**Page extract:**
##############################
Well, you still have the 2 wires.  Grab a couple of transformers from 3.3v to 4.5v and try them out!


----------



## The Pool Boy

jbserra said:


> Well, you still have the 2 wires.  Grab a couple of transformers from 3.3v to 4.5v and try them out!


 

 And where would I find these transformers you speak of...?!


----------



## jbserra

the pool boy said:


> And where would I find these transformers you speak of...?!


 

 Doesn't everyone have a box/drawer with old transformers?  Maybe it's just me...
  
 Mine was from an old Sony portable CD player.  4.5v, 500mA.  Like this one:  http://ecx.images-amazon.com/images/I/518ZzXaOEAL.jpg
  
 I had to pull off the plug from another transformer because the one on it was the wrong size.


----------



## The Pool Boy

jbserra said:


> Doesn't everyone have a box/drawer with old transformers?  Maybe it's just me...
> 
> Mine was from an old Sony portable CD player.  4.5v, 500mA.  Like this one:  http://ecx.images-amazon.com/images/I/518ZzXaOEAL.jpg
> 
> I had to pull off the plug from another transformer because the one on it was the wrong size.


 

 I looked everywhere and couldn't find one... I'll look again, I'm sure I've got one somewhere. So assuming the headphones actually work, what should my next step be regarding the batteries?


----------



## jbserra

If it doesn't work with a 3 volt transformer but it does with 4.5, then you need 3 batteries, not 2. If it works with a 3 volt transformer, then something is wrong with your 2 battery setup


----------



## The Pool Boy

jbserra said:


> If it doesn't work with a 3 volt transformer but it does with 4.5, then you need 3 batteries, not 2. If it works with a 3 volt transformer, then something is wrong with your 2 battery setup


 
 Still digging through drawers and boxes! I'm going to pull the other side and see if there is something wrong over there.
  
 Thanks for the help.
##############################
**Problems and tasks:**
a. List every distinct voltage figure mentioned in the transformer thread.
b. Using the transformer thread, decide whether each statement agrees with it: (i) jbserra's transformer came from an old Sony portable CD player; (ii) jbserra kept the plug that was originally on that transformer; (iii) if a 3 volt transformer works, three batteries are needed. Give yes or no for each, with the deciding words from the thread.
c. Write the next post in the transformer thread, following on from its final message.
##############################
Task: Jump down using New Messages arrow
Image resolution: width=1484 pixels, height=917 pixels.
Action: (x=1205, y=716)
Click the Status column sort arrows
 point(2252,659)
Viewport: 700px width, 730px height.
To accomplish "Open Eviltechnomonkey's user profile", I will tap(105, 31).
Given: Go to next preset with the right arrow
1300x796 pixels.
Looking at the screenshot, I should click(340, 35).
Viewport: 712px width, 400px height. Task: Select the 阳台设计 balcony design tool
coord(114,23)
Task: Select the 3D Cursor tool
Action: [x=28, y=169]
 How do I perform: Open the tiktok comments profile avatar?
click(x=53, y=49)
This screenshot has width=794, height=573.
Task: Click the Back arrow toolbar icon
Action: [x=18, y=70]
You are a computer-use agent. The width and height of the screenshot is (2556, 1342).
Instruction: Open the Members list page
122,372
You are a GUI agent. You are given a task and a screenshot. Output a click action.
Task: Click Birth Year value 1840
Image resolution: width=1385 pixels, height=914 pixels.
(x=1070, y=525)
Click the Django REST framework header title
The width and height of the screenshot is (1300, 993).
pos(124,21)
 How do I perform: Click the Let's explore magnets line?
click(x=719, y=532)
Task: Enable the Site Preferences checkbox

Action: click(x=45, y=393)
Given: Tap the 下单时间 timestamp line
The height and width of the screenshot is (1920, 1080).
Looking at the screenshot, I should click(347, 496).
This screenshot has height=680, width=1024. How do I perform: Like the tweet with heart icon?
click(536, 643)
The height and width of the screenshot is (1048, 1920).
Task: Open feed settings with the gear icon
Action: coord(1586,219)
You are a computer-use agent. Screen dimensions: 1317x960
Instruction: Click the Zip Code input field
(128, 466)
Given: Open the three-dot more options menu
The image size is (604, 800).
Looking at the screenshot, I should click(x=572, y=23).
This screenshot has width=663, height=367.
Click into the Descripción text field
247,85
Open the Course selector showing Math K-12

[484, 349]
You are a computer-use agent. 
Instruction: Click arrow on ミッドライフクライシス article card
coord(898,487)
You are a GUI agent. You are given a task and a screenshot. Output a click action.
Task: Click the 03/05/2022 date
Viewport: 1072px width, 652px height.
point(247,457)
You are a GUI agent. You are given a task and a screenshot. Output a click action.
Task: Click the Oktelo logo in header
##############################
**Answers in order:**
a. 3.3v, 4.5v, 3 volt

b.
(i) Yes: "Mine was from an old Sony portable CD player."
(ii) No: "I had to pull off the plug from another transformer because the one on it was the wrong size."
(iii) No: "If it works with a 3 volt transformer, then something is wrong with your 2 battery setup"

c.
----------



## xGuso

hey guys. this thread has been a lot of help, i recently picked up a pair of beats headphones with a ripped cord for a good price thinking i could fix them, come to find out that they are a demo version! i have here a green cord, a red cord. which were braided incopper. and i have a black cord and a blue cord which were also braided in blue and copper wire. im stumped on how i can get thesse to work. i was guna hack it to a bluetootch speacker and use the recharable battery to that to power them. but if i must ill us a transformer to power them. i jsut dont know what cord is which and what voltage i need. im assuming the black and blue cord are power + and black being - and the red and blue cords being l and right speaker with the loose copper as ground, but so far i have had no luck, any suggestuons would be much appreciated thank you!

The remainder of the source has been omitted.